**TASK ITEM:** Line by line, output the data that follows exactly as written.

**THE DATA:**

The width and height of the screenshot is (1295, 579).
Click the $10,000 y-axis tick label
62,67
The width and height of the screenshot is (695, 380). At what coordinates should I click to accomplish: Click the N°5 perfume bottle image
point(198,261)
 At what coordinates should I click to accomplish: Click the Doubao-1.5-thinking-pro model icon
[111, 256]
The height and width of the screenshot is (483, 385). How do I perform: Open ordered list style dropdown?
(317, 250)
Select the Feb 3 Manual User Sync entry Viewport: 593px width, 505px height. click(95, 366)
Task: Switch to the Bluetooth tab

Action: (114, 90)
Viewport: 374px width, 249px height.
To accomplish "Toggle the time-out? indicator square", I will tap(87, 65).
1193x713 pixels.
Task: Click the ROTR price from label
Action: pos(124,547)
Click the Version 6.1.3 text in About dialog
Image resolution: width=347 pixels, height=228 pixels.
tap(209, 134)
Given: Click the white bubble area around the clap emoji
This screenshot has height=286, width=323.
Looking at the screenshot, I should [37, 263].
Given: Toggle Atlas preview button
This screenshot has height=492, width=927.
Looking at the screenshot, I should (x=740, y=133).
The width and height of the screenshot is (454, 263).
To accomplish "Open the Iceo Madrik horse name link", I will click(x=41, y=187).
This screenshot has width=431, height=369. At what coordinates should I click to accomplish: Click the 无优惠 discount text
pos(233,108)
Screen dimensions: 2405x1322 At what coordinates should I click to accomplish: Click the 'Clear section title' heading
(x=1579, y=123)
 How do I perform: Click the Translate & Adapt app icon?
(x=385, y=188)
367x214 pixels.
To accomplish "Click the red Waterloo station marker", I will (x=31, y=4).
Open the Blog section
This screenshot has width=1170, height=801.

**EXERCISE RESULT:**
The width and height of the screenshot is (1295, 579).
Click the $10,000 y-axis tick label
62,67
The width and height of the screenshot is (695, 380). At what coordinates should I click to accomplish: Click the N°5 perfume bottle image
point(198,261)
 At what coordinates should I click to accomplish: Click the Doubao-1.5-thinking-pro model icon
[111, 256]
The height and width of the screenshot is (483, 385). How do I perform: Open ordered list style dropdown?
(317, 250)
Select the Feb 3 Manual User Sync entry Viewport: 593px width, 505px height. click(95, 366)
Task: Switch to the Bluetooth tab

Action: (114, 90)
Viewport: 374px width, 249px height.
To accomplish "Toggle the time-out? indicator square", I will tap(87, 65).
1193x713 pixels.
Task: Click the ROTR price from label
Action: pos(124,547)
Click the Version 6.1.3 text in About dialog
Image resolution: width=347 pixels, height=228 pixels.
tap(209, 134)
Given: Click the white bubble area around the clap emoji
This screenshot has height=286, width=323.
Looking at the screenshot, I should [37, 263].
Given: Toggle Atlas preview button
This screenshot has height=492, width=927.
Looking at the screenshot, I should (x=740, y=133).
The width and height of the screenshot is (454, 263).
To accomplish "Open the Iceo Madrik horse name link", I will click(x=41, y=187).
This screenshot has width=431, height=369. At what coordinates should I click to accomplish: Click the 无优惠 discount text
pos(233,108)
Screen dimensions: 2405x1322 At what coordinates should I click to accomplish: Click the 'Clear section title' heading
(x=1579, y=123)
 How do I perform: Click the Translate & Adapt app icon?
(x=385, y=188)
367x214 pixels.
To accomplish "Click the red Waterloo station marker", I will (x=31, y=4).
Open the Blog section
This screenshot has width=1170, height=801.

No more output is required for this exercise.